# Required work:
(a) Rewrite the stretch from "The final rule includes" through "as controlled substances." in the passage on pharmaceutical waste rules, putting "smoking cessation products" in place of "nicotine replacement therapies".
(b) According to the passage on pharmaceutical waste rules, for how long may reverse distributors accumulate hazardous waste pharmaceuticals under the final rule?

The pharmaceutical waste management standards found in the new 40 C.F.R. Part 266, Subpart P establish requirements for health care facilities (a term broadly defined to include hospitals, clinics, pharmacies, and long-term care facilities) as well as logistics providers known as “reverse distributors.” The final rule requires health care facilities that dispose of prescription pharmaceuticals to register with U.S. EPA, and to separate listed or characteristically hazardous (toxic, flammable, reactive, or corrosive) pharmaceuticals from unlisted, non-hazardous pharmaceuticals. Health care facilities will need to adopt training programs for staff to comply with the rule, and will need to dispose of hazardous pharmaceuticals within one year of their being determined to be a waste. The rule also creates an exemption from certain existing requirements for containers of medications that would be considered acutely hazardous when made a waste, such as Coumadin, so that facilities no longer have to tally the weight of Coumadin packaging and consider it acutely hazardous waste.

Notable changes from the proposal applicable to reverse distributors include:

  • Authorization to accumulate hazardous waste pharmaceuticals for up to 180 days, rather than 90 days as proposed
  • An exemption for managing materials subject to recall or a litigation hold
  • Authorization to complete the initial sorting process within 30 days, rather than 21 days as proposed

The final rule includes four other significant elements. It bans the practice of flushing hazardous waste medications down the toilet (sewering). The rule exempts Food and Drug Administration-approved nicotine replacement therapies, such as patches and gum, from hazardous waste disposal requirements. The rule also exempts from regulation medications collected during drug take-back programs and events, placing them within the Congressionally-created household hazardous waste exemption. Finally, the rule eliminates the dual regulation of hazardous waste pharmaceuticals under RCRA if they are also regulated by the DEA as controlled substances.

# Data:
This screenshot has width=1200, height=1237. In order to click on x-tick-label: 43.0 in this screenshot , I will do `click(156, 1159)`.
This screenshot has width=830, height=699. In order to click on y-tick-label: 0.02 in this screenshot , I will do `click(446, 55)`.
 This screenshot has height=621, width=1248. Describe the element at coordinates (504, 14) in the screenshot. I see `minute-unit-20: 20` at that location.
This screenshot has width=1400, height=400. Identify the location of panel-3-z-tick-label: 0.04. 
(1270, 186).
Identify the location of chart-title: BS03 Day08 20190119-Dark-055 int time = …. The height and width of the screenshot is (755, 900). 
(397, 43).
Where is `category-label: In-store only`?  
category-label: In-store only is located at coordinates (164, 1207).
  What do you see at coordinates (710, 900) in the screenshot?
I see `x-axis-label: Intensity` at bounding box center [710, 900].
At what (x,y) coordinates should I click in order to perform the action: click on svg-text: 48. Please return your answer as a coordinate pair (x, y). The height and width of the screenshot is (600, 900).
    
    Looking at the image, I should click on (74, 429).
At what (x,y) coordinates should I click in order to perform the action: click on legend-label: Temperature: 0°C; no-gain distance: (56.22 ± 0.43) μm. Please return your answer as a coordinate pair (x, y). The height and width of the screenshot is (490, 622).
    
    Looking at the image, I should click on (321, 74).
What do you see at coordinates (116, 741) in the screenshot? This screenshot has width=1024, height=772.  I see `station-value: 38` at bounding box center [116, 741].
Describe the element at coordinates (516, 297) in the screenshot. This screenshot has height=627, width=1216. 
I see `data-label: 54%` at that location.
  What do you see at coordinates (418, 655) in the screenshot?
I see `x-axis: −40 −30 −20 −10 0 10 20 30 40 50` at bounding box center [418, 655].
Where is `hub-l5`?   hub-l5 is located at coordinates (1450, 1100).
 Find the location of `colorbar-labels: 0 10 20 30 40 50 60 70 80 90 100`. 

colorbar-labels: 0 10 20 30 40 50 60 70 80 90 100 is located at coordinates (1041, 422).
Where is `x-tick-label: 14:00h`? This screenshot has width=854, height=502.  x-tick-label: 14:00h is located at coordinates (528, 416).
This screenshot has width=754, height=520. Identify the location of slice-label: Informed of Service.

# Results for the exercise:
(a)
The final rule includes four other significant elements. It bans the practice of flushing hazardous waste medications down the toilet (sewering). The rule exempts Food and Drug Administration-approved smoking cessation products, such as patches and gum, from hazardous waste disposal requirements. The rule also exempts from regulation medications collected during drug take-back programs and events, placing them within the Congressionally-created household hazardous waste exemption. Finally, the rule eliminates the dual regulation of hazardous waste pharmaceuticals under RCRA if they are also regulated by the DEA as controlled substances.

(b) Up to 180 days.